Tarefa A.
Repita com fidelidade a passagem do trecho sobre São João Paulo II e o Caminho Neocatecumenal que se inicia nas palavras "A história da" e termina após as palavras "missão da Igreja.".

Trecho fornecido.
A história da relação entre São João Paulo II e o Caminho
Neocatecumenal, com Kiko, Carmen e Pe Mário, foi incrível. Algo grande: por um
lado ele intuiu com espírito profético o dom que o Caminho era para a Igreja e,
por outro, por parte dos iniciadores do Caminho, houve uma correspondência
feita de confiança e de comprometimento na missão da Igreja.
Com toda razão
Kiko manifestou: “Encontrei em João Paulo II um gigante: sempre nos deu o dobro
do que pedíamos e esperávamos dele, sempre foi além: algo que fazia você
sentir-se pequeno. Aprovou o Caminho com uma carta surpreendente dirigida ao
Monsenhor Josef Cordes, encarregado por ele de seguir o apostolado do Caminho,
na qual se dizia: ‘…Desejo que os irmãos no Episcopado valorizem e ajudem –
junto com os presbíteros – esta obra para a nova evangelização, para que se
realize segundo as linhas propostas pelos iniciadores…’. Foi mais do que
podíamos imaginar. Teve a coragem de aprovar a fundação do Seminário
Redemptoris Mater de Roma, contra mil dificuldades e controvérsias”.

Dados fornecidos.
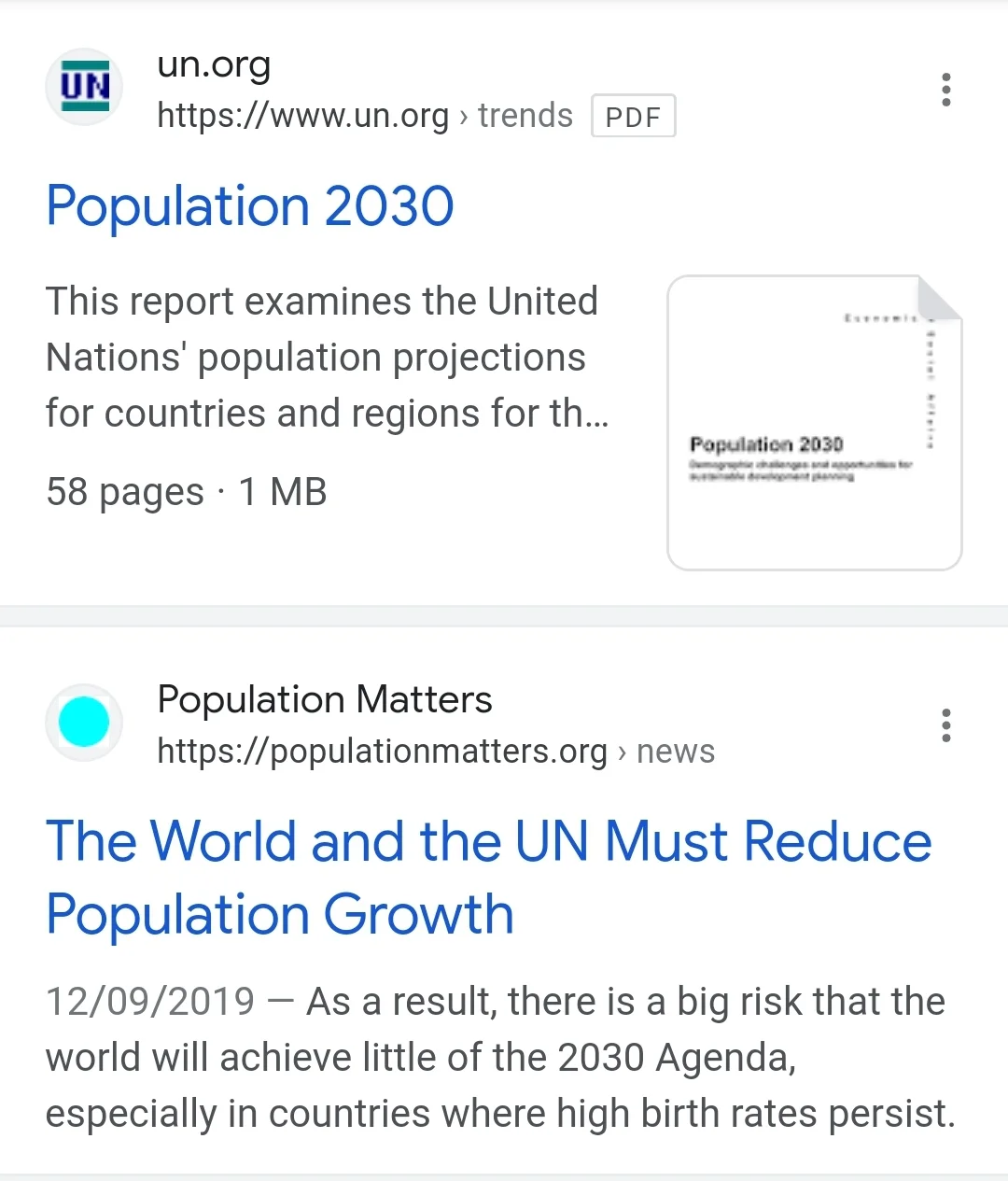Click folded page corner on PDF preview

[939, 299]
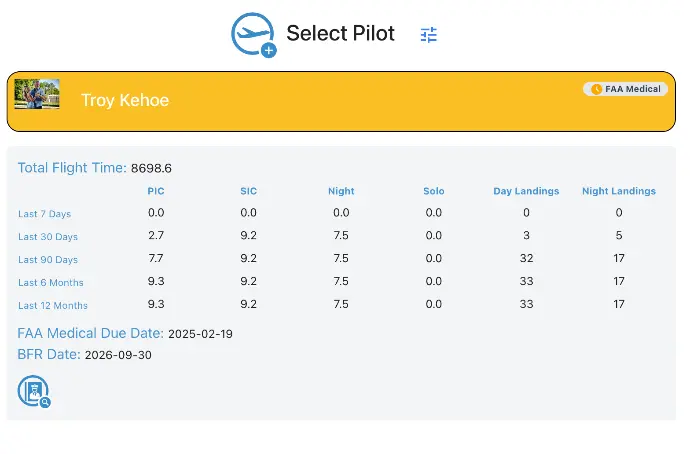The width and height of the screenshot is (690, 454).
Task: Click the Select Pilot heading
Action: coord(341,33)
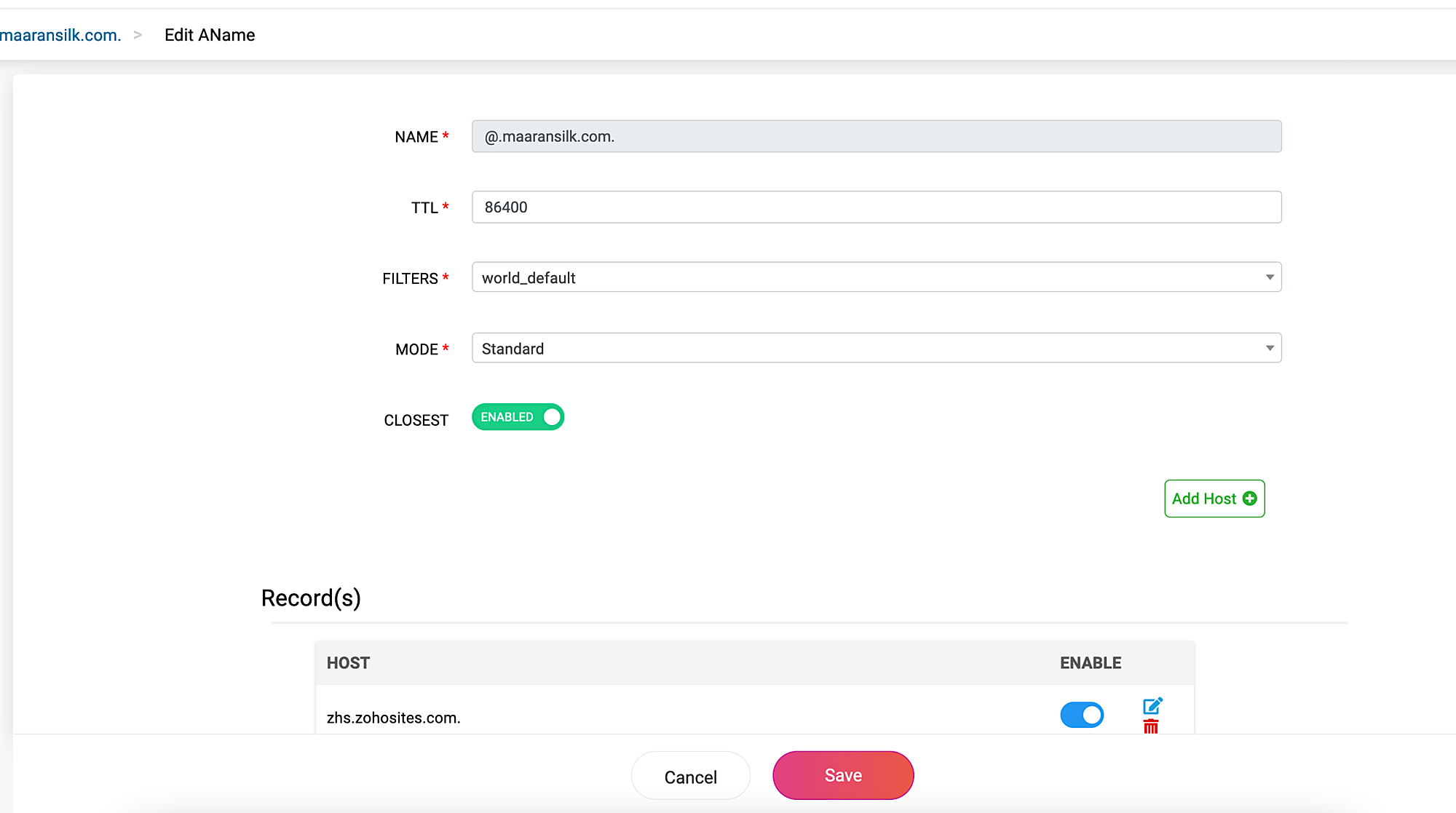Click the ENABLE column header
Viewport: 1456px width, 813px height.
[x=1090, y=663]
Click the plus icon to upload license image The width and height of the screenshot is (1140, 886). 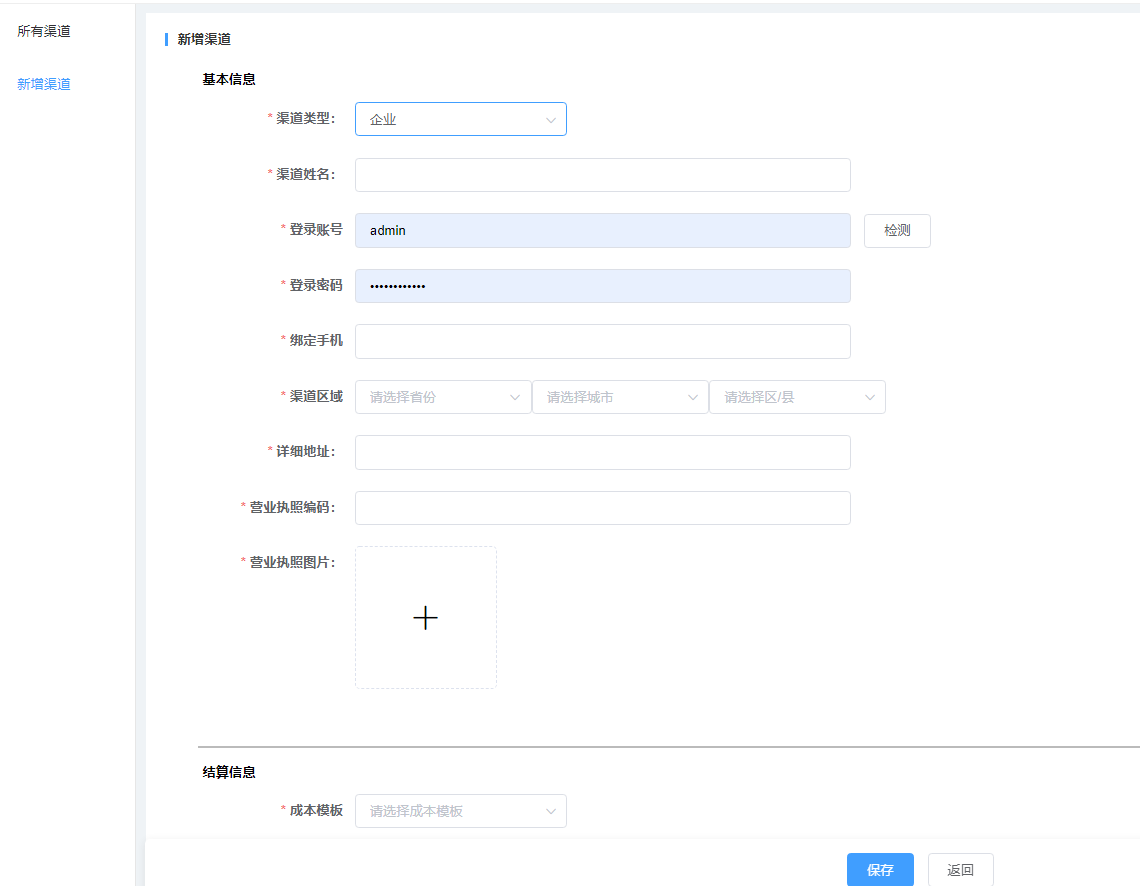coord(425,618)
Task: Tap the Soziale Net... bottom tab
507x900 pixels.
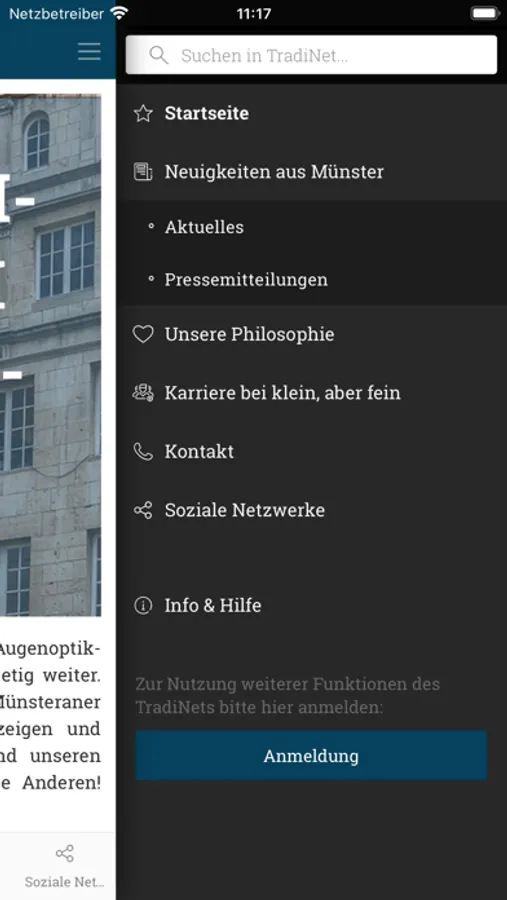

Tarefa B.
Reproduza sem qualquer alteração as linhas dos registros, começando pela que contém "Task: Tap the Soziale Net... bottom tab" e seguindo até o final dos registros. Omita as imagens na resposta.

Resposta correta A.
A história da relação entre São João Paulo II e o Caminho
Neocatecumenal, com Kiko, Carmen e Pe Mário, foi incrível. Algo grande: por um
lado ele intuiu com espírito profético o dom que o Caminho era para a Igreja e,
por outro, por parte dos iniciadores do Caminho, houve uma correspondência
feita de confiança e de comprometimento na missão da Igreja.

Resposta correta B.
Task: Tap the Soziale Net... bottom tab
507x900 pixels.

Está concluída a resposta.